Dans le cas d’une calcification des tendons, il est toujours possible d’opérer ou de « choquer » pour dissoudre la calcification, mais en MTC, le tendon est nourri par l’énergie du Foie.

Lorsque la calcification s’installe, c’est que le tendon n’est plus correctement nourri par l’énergie du Foie depuis un certain temps déjà. Il est donc fragilisé et a fini par subir une modification avec le calcium qui s’y sera concentré.

On ne pourra pas uniquement travailler sur le tendon, il faudra également travailler, nourrir et faire circuler l’énergie du Foie. Dans le cas contraire, le problème reviendra.

Mais je pense sincèrement que les deux méthodologies, médecine occidentale et MTC sont vouées à se rejoindre dans le futur. 

La MTC est une médecine préventive.
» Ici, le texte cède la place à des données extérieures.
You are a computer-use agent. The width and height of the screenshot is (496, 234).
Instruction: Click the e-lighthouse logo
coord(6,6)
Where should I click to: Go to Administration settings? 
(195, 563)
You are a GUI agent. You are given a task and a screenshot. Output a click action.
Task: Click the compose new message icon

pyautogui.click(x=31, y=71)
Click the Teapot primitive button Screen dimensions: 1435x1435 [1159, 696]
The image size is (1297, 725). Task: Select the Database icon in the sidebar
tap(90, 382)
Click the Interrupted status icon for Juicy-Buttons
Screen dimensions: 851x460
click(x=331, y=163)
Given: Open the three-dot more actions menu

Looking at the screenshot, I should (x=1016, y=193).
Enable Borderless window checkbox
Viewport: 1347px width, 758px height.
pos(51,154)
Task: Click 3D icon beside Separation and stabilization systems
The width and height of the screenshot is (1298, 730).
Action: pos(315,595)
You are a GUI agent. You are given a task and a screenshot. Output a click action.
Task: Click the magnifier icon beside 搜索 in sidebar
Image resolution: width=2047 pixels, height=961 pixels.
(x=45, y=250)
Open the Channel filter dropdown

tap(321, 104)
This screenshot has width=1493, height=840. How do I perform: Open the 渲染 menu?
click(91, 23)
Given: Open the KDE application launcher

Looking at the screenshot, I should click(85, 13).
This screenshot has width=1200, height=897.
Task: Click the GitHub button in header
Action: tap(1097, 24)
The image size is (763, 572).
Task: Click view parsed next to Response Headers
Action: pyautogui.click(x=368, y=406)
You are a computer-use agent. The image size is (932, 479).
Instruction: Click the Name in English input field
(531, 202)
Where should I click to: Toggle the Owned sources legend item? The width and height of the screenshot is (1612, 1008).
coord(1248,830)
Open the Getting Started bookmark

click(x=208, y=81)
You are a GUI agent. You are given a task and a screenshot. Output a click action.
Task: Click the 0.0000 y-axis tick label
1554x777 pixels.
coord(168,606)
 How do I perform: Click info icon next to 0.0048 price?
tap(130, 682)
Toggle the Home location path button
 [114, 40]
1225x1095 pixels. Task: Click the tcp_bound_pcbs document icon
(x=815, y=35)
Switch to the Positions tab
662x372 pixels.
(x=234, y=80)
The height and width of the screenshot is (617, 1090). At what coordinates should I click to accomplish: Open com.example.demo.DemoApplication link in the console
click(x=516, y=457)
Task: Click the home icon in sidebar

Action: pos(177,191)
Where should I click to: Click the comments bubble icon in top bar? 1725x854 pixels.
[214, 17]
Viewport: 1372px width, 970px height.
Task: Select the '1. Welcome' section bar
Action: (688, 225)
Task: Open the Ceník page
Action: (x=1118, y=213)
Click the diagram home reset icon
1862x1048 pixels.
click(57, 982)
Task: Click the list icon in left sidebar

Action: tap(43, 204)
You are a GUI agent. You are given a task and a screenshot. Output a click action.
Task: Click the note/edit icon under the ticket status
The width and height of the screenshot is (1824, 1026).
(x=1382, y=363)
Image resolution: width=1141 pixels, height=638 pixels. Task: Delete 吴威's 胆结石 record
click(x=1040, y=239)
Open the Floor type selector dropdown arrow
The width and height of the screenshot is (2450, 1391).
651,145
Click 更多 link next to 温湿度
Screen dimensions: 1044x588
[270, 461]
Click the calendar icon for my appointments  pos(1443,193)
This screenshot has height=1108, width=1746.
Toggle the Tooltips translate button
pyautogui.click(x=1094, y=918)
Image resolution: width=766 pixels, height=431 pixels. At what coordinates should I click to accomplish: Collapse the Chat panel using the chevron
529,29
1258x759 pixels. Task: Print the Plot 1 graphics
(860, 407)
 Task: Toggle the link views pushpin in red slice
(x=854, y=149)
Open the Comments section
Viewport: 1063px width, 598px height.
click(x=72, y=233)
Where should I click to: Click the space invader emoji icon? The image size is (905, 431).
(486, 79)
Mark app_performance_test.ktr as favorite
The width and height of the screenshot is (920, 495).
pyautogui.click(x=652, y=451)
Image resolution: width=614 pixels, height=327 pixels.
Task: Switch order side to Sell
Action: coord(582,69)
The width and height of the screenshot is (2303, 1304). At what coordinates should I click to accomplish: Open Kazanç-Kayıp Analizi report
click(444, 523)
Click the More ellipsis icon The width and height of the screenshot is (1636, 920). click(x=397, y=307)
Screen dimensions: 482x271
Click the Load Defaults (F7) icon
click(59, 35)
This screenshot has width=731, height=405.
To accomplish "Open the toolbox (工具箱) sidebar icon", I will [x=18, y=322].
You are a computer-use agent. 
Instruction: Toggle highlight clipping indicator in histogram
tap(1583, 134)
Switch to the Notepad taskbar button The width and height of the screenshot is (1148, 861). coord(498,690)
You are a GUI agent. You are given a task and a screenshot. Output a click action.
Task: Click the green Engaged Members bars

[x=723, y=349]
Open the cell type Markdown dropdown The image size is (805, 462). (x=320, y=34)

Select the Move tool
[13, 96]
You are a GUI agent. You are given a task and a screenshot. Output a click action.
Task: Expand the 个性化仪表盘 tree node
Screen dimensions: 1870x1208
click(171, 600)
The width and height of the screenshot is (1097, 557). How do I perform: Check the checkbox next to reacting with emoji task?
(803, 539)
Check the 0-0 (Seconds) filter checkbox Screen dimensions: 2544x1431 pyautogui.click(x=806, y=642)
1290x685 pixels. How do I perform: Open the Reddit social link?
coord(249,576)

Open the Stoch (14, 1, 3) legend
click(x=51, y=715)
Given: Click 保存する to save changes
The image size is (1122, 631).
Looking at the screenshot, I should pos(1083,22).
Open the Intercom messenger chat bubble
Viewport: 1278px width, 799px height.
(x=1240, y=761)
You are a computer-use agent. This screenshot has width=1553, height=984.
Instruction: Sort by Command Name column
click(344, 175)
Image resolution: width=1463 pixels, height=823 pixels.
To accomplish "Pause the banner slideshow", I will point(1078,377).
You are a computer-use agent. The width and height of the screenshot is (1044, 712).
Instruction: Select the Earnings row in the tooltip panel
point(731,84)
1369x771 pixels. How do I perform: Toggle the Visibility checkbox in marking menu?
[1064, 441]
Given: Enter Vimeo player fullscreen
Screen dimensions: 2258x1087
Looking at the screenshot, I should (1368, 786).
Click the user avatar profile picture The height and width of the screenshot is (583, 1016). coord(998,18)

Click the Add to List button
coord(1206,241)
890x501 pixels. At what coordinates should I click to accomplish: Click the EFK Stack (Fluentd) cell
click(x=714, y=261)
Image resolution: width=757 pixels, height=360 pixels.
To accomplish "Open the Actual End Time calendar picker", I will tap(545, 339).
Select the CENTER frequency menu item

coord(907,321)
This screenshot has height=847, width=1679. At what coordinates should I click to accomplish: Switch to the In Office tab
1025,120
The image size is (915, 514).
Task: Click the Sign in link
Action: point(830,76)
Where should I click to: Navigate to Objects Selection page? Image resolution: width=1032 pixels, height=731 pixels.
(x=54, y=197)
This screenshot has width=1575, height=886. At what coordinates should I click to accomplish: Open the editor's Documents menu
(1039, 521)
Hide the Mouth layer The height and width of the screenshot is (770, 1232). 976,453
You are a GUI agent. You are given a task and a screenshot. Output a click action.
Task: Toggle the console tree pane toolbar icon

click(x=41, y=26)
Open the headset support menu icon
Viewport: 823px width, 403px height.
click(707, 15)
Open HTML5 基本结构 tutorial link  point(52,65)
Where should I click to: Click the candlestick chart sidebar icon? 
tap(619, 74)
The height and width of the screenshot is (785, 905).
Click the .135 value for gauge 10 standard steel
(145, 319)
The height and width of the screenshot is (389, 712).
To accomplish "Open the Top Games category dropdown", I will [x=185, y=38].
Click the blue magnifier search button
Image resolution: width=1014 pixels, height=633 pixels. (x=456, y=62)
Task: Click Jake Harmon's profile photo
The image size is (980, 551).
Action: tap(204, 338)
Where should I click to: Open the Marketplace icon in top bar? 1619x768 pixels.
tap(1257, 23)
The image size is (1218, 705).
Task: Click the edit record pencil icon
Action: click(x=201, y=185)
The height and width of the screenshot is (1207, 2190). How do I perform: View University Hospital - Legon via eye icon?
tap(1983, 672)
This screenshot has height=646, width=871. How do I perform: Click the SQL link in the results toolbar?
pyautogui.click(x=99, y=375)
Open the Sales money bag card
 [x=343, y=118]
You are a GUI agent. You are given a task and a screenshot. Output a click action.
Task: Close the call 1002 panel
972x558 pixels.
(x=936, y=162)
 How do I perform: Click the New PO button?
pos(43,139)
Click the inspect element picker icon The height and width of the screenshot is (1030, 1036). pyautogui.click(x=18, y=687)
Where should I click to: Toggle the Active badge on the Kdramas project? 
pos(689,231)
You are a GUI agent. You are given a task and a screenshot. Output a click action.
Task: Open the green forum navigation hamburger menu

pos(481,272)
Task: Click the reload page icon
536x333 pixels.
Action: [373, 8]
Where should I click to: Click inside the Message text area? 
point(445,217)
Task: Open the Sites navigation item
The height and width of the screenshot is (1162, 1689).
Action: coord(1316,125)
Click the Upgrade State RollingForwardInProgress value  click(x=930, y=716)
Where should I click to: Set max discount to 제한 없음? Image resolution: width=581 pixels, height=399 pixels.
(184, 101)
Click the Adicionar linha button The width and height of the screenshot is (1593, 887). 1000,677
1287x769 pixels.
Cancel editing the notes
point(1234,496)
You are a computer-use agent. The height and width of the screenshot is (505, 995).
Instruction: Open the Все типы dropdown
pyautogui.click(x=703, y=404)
Comment faire au quotidien pour prévenir des maladies ?

Pour une bonne prévention il y a plusieurs approches.

Le patient lui-même peut déjà mettre en place une première prévention grâce à plusieurs méthodes. On connait notamment le Qi gong qui est un très bon moyen de renforcer son énergie, de rétablir son équilibre de Yin et Yang, et de faire circuler le Qi. On pourra ainsi repousser les énergies perverses, renforcer la propre énergie et faire circuler l’énergie au niveau des méridiens. Il s’agit là d’une prévention active.

Il est possible de faire une prévention passive aidée par un thérapeute. 

Par exemple pour lutter contre les problèmes lors du changement de saison vers le printemps (fatigue, stress, allergies, migraines, etc.) il est possible de faire une ou deux séances d’Acupuncture ou prendre de la Pharmacopée Traditionnelle Chinoise pour faire circuler le Qi du Foie et permettre de se sentir mieux tout au long de l’année. 

À l’arrivé de l’automne (problèmes respiratoires, asthmatiques, bronchites chroniques), là aussi il est possible de faire une prévention en Pharmacopée Traditionnelle Chinoise.

On retrouve également cette prévention passive dans la Diététique Chinoise que l’on utilise pour palier certaines faiblesses de l’organisme. En mettant certaines plantes dans notre repas, on peut soulager certains problèmes de santé.

Chez les personnes psychiquement fragiles, il est également possible de travailler sur l’énergie du Cœur ou l’énergie du Foie, pour que celles-ci soient plus équilibrées et plus adaptées à différents moments de la vie et chocs émotionnels avec l’alimentation, la Pharmacopée, ou les massages.